Example Applications

Example Applications of Analytics Engine Notebooks

Overview

The Cal-Adapt: Analytics Engine (AE) is a web based climate data platform that analyzes historical and future conditions in context using the next generation of climate data. Through this work, the AE increases capacity for analysts and decision makers, especially in the energy sector, in preparing for extreme weather events, ongoing climate change, and understanding future warming conditions. The following are some methodologies to utilize the existing notebooks in practical application:

  • Data Localization using the Getting Started Notebook
  • Extreme Weather Events using the Threshold Exceedance Notebook
  • Warming Levels using the Warming Levels Notebook

Data Localization

Understanding the changes to local climate supports decision making regarding asset management and ratepayer needs.
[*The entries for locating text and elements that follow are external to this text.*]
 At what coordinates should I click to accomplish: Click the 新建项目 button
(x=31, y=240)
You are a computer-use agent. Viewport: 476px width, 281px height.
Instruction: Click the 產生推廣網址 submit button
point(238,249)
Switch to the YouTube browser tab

The Analytics Engine provides data localization capabilities to study and understand weather patterns at a local scale, by region, county, or city. Current energy forecasting methodologies rely on generalized data for a larger geographic area. With a dataset that covers a large geographic area, forecasting weather conditions for a specific location is difficult. The Python functions developed as part of AE provide paths to overcome that difficulty and understand specific projections.

For example, decision makers at a utility company traditionally use an existing model that produces electricity load forecasts based on historical weather observations. With Analytics Engine outputs, decision makers can now determine what upcoming climate conditions will affect load forecasting in a specific region. Functions within the Analytics Engine’s Getting Started notebook demonstrate how to bias-correct gridded model observations at a weather station using the weather station’s historical record and can guide users in:

  • Identifying a time period and emission scenario
  • Selecting weather station(s) in the location of interest
  • Localizing gridded data to a weather station(s)
  • Exporting for use outside of the Analytics Engine in an existing workflow

By using the time period, emissions scenario, and weather stations of interest AE can project air temperature and bias-correct the gridded model observations at that weather station. This notebook is fully customizable and offers visualizations of the data so that users can observe the overall pattern of and trends in bias-corrected air temperature within the AE models.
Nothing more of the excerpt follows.